The analysis was prepared by a local task force that studied options for developing Toledo’s potential as an intermodal transportation and logistics center.
“We don’t have the actual agreement with the state yet,” Dave Amstutz, the city’s economic development director, said at a news conference called by Mayor Carty Finkbeiner yesterday.
But the permanent employment the city will have to document to the state will involve only jobs at the rail terminal itself, he said, and that is “probably going to be in the single digits.”
Increased employment at the terminal, where containerized freight would be transferred between railroad cars and trucks, will occur only if cargo activity there grows, and such growth would be accompanied by growth in sectors like warehousing and trucking, Mr. Amstutz said.
Jim Tuschman, chairman of the Joint Intermodal Task Force that recommended focusing on the South Toledo site, also known as Air Line Junction, said project planners’ goal is for construction to start by next summer, once the railroad has completed construction plans.
The project includes lengthening tracks, installing new switches and signals, and other improvements to allow the existing Norfolk Southern terminal to handle longer trains there. The current loading and unloading tracks are just 2,500 feet long, with plans to extend them to 5,000 feet.
By expanding the terminal’s capacity, project planners hope to capture container cargo business that now passes through Toledo to go to Detroit or is trucked in from Chicago rail terminals.
Task-force interviews with local business leaders indicated that “if containers were available in our region, they would use containers,” Mr. Tuschman said.
Rich Martinko, director of the University of Toledo’s Intermodal Transportation Institute, said the retail, agribusiness, metals, food, and forest-products industries are particularly bullish on freight containerization.
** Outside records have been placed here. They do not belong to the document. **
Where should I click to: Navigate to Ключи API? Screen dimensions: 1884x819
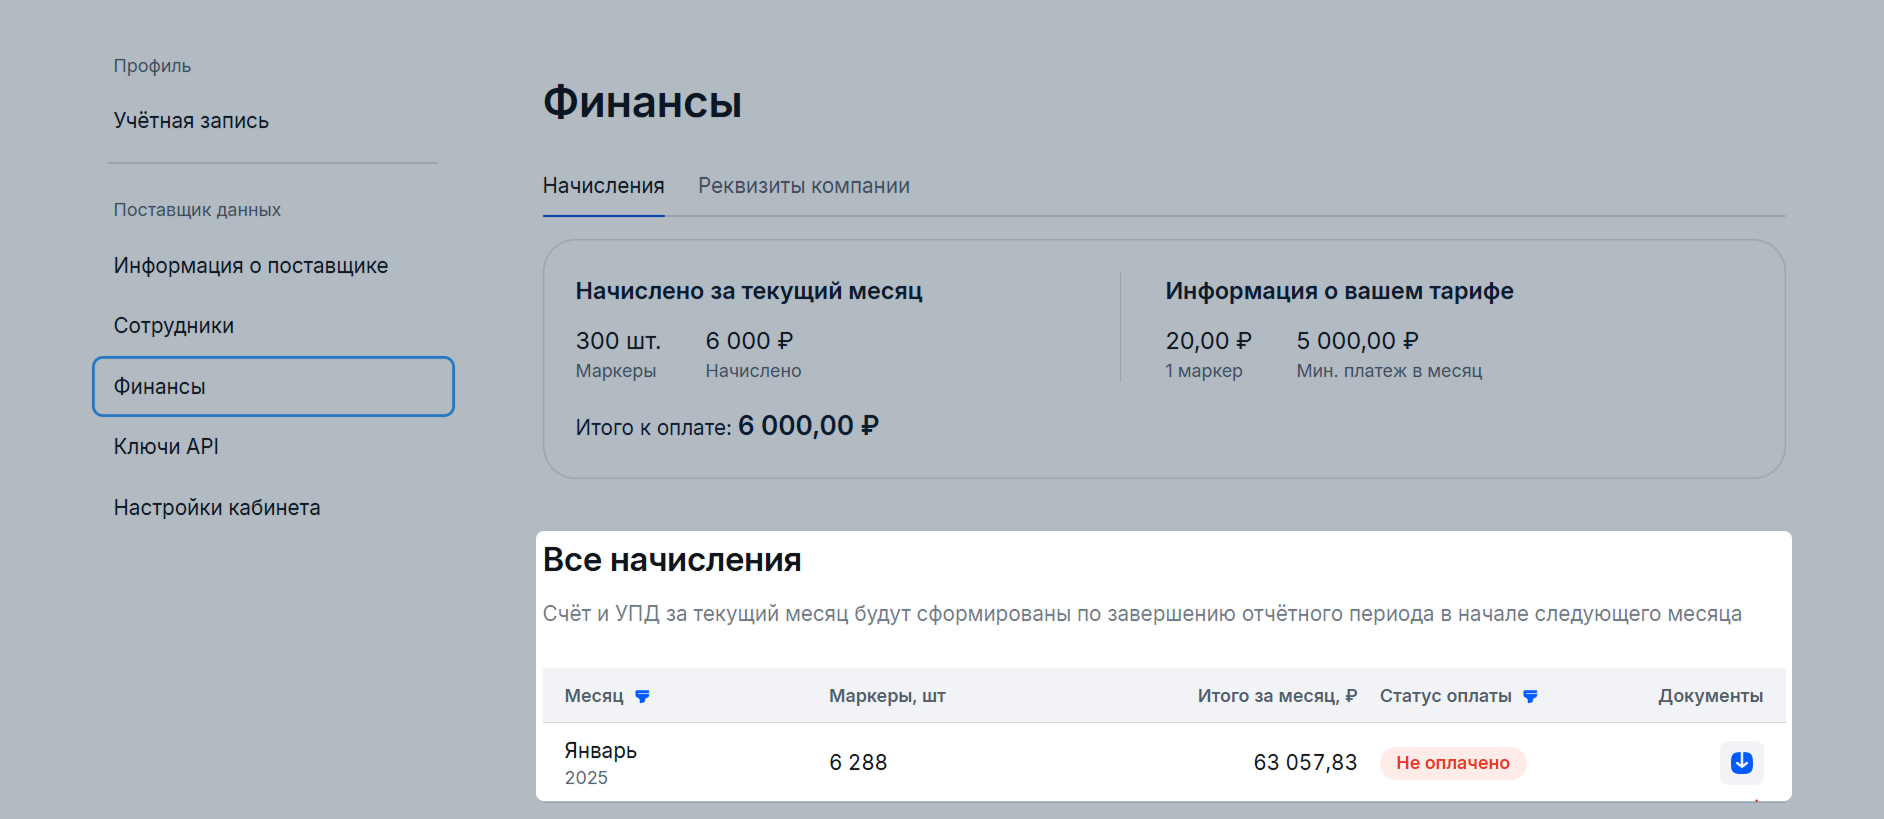pos(166,447)
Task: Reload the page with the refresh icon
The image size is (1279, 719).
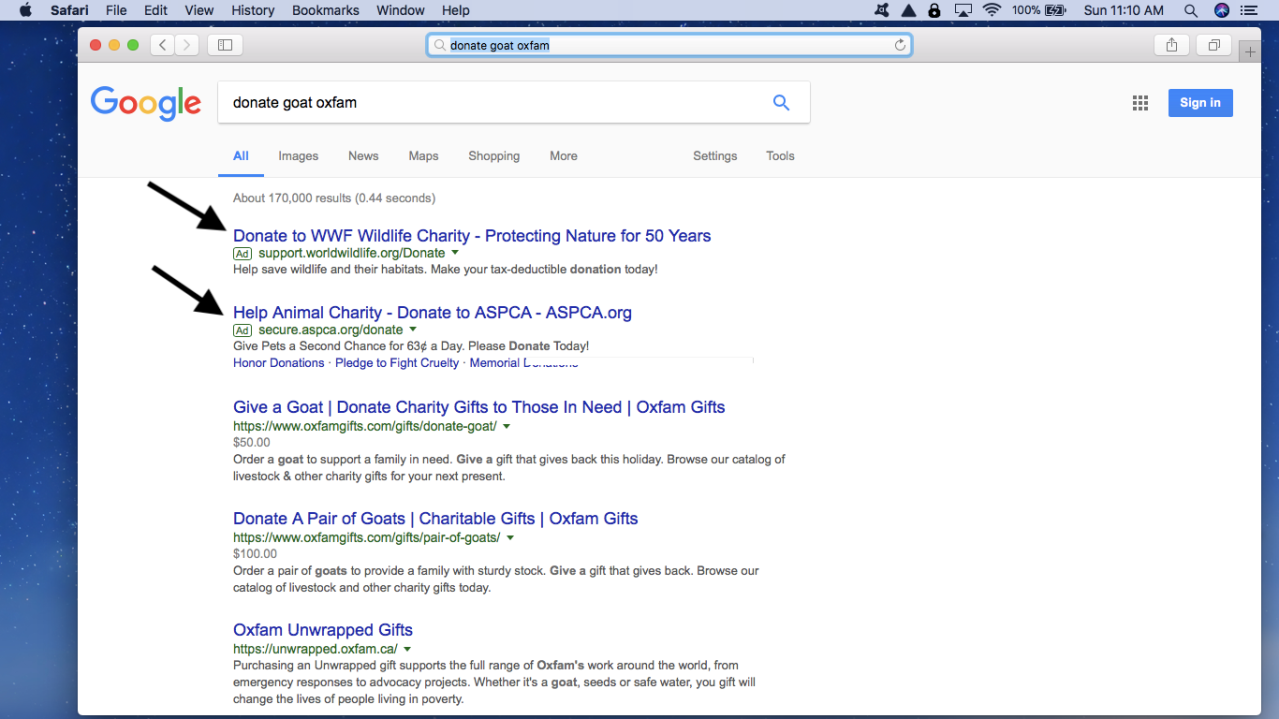Action: [900, 45]
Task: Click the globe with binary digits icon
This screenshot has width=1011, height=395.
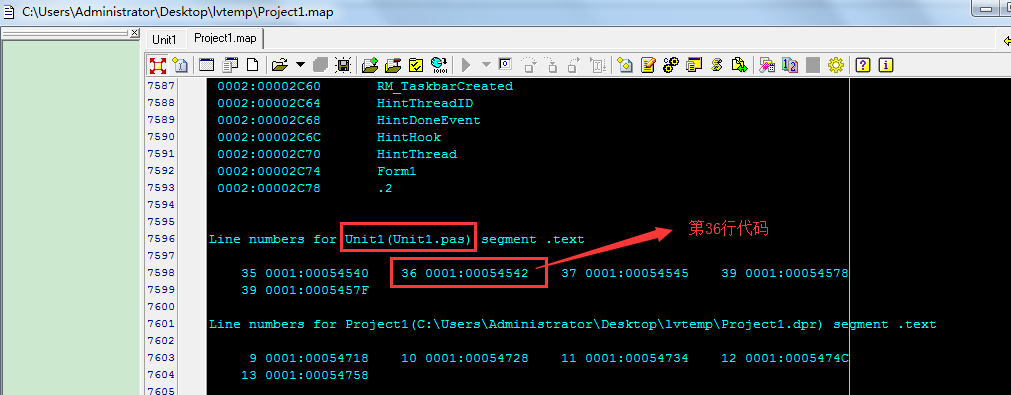Action: coord(439,64)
He also repeated that the university strongly supports the terminal expansion, even though it will require closing a railroad crossing on Westwood Avenue. The crossing has been discussed at times as a possible link between the university’s three main campuses if it were extended south across Swan Creek to connect with Arlington Avenue.
Besides the $2.7 million in state funds, the project’s budget includes a $6.5 million federal grant and $3.8 million in improvements paid for by the railroad. Some of those improvements have already been made.